Suppose we have a maximal ideal $M\subseteq K[X_1, \dots, X_n]$, where $K$ is an abitrary field. We denote the zero locus of $M$ (over the algebraic closure!) by $\mathbf V(M)\subseteq \overline K^n$. Let $J\subseteq K[X_1, \dots, X_n]$ be an ideal such that $\mathbf V(J)\subsetneqq \mathbf V(M)$.
Is it true that $\mathbf V(J)=\emptyset$?
In the case where $K$ is algebraically closed, this would obviously be true. (By applying the Nullstellensatz, we would get $M=\sqrt M\subsetneqq \sqrt J$, thus $\sqrt J=K[X_1, \dots, X_n]$ as $M$ is maximal and therefore $\mathbf V(J)=\mathbf V(\sqrt J) = \emptyset$.)

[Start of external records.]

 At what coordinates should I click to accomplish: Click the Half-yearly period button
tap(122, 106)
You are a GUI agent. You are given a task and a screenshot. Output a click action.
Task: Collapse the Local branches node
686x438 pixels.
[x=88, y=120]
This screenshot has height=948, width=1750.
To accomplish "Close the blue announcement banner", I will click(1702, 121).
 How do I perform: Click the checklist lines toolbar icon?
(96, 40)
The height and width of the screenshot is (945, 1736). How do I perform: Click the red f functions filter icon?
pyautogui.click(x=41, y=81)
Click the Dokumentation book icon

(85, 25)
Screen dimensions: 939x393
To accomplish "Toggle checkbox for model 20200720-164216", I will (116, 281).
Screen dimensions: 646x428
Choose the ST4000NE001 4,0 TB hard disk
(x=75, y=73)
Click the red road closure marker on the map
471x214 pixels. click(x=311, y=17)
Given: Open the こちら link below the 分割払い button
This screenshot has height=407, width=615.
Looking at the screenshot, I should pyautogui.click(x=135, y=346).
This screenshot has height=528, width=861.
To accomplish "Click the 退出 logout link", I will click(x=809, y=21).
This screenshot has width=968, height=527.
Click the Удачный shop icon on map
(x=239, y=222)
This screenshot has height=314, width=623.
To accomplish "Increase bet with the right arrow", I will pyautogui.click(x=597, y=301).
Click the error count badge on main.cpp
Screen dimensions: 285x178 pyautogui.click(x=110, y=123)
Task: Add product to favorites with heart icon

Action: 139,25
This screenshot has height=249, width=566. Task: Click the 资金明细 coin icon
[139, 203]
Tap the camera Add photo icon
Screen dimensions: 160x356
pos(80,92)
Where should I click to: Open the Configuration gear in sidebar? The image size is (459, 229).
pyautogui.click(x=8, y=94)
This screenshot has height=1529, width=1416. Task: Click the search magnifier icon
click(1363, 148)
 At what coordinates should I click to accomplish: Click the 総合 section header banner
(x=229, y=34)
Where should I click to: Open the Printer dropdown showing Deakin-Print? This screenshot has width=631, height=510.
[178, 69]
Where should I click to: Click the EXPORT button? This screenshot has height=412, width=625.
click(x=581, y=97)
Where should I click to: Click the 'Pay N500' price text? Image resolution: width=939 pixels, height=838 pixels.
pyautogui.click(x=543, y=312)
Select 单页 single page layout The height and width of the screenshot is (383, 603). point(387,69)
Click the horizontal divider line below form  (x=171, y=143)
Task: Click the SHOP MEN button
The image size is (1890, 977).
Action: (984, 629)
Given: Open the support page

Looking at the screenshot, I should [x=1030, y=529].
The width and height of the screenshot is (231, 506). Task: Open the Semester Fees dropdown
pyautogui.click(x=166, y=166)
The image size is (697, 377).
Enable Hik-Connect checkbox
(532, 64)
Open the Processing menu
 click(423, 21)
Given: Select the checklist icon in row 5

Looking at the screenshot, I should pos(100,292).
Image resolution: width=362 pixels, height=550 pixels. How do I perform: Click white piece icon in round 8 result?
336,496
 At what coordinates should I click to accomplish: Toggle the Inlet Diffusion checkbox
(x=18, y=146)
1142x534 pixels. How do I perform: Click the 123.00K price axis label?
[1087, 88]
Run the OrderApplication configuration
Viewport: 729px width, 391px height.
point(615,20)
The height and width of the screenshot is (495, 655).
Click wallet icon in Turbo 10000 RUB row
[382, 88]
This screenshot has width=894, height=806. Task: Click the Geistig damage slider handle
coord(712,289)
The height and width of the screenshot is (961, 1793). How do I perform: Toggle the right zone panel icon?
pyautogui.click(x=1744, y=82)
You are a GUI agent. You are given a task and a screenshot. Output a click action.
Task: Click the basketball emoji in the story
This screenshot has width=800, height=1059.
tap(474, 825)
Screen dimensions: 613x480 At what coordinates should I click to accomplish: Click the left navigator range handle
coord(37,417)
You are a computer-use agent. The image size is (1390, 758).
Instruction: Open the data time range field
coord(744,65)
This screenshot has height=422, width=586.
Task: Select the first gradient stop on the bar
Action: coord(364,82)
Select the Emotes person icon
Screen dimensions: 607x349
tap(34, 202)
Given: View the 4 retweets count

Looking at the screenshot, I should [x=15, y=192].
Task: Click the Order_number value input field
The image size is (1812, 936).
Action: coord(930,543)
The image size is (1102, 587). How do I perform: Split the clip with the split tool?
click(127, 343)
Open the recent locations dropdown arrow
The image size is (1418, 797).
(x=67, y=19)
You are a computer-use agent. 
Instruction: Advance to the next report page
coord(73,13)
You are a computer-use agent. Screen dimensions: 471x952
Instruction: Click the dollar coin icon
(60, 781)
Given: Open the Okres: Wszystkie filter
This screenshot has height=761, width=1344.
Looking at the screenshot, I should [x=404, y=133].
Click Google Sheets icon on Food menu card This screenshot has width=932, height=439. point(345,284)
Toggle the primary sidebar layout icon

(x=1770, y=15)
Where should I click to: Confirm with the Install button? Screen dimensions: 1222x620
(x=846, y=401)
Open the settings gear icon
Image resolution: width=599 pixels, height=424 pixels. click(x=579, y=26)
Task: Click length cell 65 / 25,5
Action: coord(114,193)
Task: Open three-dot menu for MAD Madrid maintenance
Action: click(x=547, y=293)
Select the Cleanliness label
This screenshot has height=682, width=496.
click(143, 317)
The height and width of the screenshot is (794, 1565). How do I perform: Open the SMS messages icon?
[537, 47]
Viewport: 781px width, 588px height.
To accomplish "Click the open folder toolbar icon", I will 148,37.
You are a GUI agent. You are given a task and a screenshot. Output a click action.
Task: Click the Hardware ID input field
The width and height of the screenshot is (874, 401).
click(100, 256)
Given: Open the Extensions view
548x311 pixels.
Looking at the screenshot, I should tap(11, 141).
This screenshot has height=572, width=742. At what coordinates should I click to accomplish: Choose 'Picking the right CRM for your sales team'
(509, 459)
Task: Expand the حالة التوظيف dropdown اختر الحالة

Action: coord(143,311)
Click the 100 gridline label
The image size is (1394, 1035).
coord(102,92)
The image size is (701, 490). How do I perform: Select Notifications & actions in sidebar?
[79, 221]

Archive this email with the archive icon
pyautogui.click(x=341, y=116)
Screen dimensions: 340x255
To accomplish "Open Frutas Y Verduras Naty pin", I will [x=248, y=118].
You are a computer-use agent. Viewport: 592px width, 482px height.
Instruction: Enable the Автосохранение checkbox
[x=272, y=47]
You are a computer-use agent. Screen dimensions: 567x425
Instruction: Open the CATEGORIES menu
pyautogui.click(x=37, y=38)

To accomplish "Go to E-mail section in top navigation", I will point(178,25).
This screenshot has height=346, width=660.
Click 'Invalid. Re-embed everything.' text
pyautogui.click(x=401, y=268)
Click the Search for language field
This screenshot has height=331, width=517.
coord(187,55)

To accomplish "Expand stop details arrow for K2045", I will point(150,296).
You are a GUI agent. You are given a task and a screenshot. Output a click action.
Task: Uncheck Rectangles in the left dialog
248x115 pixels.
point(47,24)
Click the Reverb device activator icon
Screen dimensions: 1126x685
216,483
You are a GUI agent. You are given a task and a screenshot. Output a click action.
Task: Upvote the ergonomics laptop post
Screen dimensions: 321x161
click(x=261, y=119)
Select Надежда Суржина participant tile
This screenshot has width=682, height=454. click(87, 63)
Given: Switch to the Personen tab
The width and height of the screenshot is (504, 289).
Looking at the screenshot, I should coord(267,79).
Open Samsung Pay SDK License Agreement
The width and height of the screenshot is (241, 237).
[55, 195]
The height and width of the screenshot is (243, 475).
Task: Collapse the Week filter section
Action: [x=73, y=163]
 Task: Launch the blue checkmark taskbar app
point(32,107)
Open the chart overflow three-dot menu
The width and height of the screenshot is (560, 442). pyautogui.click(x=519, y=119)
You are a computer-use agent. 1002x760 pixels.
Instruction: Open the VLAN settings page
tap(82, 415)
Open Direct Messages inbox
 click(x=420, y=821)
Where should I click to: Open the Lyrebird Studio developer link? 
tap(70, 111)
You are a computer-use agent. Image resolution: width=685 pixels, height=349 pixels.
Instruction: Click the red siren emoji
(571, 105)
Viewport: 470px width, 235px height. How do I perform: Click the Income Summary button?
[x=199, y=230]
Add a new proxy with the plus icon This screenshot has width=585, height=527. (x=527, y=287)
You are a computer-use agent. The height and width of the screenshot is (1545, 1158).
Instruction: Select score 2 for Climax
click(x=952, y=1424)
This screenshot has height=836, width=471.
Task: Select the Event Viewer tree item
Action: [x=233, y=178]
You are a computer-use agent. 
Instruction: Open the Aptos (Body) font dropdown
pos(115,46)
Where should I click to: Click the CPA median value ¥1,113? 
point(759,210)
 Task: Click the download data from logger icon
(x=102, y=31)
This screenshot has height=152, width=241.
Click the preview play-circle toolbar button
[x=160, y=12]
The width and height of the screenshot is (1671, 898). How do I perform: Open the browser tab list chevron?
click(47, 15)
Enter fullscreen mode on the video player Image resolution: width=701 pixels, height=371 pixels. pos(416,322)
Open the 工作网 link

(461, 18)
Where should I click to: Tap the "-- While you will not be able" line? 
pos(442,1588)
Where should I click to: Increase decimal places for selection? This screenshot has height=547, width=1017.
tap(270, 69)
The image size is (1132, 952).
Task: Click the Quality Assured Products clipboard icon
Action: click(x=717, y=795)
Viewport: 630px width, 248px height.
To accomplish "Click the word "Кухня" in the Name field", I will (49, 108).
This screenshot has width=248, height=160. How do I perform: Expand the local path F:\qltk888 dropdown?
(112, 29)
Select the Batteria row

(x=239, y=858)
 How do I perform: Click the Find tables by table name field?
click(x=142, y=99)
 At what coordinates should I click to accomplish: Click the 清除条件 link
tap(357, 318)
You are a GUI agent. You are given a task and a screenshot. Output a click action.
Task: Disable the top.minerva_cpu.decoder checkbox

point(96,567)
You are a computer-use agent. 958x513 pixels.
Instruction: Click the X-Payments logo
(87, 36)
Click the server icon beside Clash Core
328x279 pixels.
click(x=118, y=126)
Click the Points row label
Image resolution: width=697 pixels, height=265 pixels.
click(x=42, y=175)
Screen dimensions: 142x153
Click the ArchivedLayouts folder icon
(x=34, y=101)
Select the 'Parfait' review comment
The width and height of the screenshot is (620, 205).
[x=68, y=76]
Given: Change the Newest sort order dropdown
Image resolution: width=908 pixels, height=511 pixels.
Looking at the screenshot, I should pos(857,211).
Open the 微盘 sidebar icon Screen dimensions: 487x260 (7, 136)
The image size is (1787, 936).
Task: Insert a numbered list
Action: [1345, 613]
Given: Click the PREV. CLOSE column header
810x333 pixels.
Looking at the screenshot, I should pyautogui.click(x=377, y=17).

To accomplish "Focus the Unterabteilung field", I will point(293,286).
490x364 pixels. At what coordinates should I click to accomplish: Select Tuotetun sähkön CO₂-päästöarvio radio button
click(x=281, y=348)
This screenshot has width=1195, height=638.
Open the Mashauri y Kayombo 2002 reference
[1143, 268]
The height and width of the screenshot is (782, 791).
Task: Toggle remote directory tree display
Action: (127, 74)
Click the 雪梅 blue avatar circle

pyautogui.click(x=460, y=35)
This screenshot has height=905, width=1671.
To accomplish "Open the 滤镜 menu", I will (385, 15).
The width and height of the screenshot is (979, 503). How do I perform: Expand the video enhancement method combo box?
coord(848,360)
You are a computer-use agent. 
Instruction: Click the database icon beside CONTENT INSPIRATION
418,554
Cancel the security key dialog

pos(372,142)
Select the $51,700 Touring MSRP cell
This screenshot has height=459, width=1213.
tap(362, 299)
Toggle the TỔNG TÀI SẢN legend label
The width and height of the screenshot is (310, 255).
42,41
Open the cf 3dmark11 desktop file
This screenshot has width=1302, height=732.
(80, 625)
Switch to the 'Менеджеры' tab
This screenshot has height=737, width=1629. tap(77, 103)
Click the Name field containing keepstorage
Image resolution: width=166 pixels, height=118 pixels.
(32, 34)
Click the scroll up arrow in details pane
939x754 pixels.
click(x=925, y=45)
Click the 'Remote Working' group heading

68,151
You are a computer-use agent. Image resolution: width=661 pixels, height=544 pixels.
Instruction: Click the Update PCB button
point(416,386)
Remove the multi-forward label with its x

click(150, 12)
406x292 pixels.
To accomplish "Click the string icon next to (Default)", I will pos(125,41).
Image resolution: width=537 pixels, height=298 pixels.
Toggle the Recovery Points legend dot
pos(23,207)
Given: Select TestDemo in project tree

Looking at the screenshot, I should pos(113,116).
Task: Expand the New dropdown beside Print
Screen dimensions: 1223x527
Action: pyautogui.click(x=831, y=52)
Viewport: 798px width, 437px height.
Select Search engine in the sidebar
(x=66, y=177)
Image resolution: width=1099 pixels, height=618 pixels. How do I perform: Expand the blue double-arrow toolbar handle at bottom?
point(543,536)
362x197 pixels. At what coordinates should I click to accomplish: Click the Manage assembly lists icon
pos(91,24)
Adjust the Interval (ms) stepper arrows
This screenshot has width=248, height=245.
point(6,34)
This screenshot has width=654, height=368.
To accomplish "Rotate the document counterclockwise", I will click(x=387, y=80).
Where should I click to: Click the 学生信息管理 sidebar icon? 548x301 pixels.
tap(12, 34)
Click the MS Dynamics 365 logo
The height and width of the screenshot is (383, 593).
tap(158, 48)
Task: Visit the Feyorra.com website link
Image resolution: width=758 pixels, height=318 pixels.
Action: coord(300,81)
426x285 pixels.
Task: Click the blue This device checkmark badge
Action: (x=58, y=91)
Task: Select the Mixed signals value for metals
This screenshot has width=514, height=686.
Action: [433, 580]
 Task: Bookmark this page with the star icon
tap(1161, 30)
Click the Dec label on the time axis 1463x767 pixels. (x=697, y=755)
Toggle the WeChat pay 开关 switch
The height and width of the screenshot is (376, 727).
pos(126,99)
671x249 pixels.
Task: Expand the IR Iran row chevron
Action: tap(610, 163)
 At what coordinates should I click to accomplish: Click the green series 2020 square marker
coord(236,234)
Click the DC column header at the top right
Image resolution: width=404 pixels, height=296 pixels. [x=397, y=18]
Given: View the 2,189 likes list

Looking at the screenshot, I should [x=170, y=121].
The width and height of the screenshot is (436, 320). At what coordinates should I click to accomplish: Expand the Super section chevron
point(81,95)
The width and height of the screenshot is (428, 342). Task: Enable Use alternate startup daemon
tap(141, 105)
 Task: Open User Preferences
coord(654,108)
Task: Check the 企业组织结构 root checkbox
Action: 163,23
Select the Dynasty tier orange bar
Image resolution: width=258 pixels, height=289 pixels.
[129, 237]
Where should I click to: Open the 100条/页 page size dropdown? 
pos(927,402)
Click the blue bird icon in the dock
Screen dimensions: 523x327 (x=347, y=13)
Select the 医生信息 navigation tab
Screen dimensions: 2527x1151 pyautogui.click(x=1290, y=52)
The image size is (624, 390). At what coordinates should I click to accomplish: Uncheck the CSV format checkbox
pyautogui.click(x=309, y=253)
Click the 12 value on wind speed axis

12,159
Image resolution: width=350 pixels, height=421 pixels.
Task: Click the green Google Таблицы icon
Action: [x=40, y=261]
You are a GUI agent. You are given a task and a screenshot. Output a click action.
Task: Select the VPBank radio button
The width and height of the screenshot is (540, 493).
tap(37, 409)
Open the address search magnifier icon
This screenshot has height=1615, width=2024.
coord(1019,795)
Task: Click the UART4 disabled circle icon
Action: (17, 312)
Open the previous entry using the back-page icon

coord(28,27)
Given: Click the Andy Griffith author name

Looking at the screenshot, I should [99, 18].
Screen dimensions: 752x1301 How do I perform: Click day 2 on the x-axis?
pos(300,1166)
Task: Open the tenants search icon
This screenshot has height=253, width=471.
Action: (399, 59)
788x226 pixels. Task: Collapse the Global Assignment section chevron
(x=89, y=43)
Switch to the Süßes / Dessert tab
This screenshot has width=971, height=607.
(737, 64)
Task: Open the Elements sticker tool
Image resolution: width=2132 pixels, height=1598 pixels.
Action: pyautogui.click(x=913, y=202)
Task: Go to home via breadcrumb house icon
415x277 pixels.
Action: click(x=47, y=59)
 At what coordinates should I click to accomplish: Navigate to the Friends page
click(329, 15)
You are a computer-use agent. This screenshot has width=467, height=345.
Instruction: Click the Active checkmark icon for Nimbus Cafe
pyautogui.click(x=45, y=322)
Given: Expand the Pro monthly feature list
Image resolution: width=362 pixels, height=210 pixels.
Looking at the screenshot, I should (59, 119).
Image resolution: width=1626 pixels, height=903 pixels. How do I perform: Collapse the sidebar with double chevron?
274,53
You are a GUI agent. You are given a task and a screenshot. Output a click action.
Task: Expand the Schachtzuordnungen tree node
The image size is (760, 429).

But what about the general case where $K$ is not algebraically closed?
Best Answer
Let $p \in V (M)$. Then $M \subseteq \ker \operatorname{ev}_p$, where $\operatorname{ev}_p : K [X_1, \ldots, X_n] \to \bar{K}$ is evaluation at $p$. Since $M$ is maximal and $\operatorname{ev}_p$ is not constant $0$, we must in fact have $M = \ker \operatorname{ev}_p$.
On the other hand, since $V (J) \subsetneqq V (M)$, there is some $p$ such that $p \in V (M)$ and $p \notin V (J)$. For such $p$, we can find $f \in J$ such that $\operatorname{ev}_p (f) \ne 0$, which implies $f \notin M$. But $J \subseteq I (V (J))$, so $f \in I (V (J))$, and $I (V (J)) \supseteq I (V (M)) = M$, so $I (V (J))$ must be the unit ideal. Hence, $V (J) = V (I (V (J))) = \emptyset$.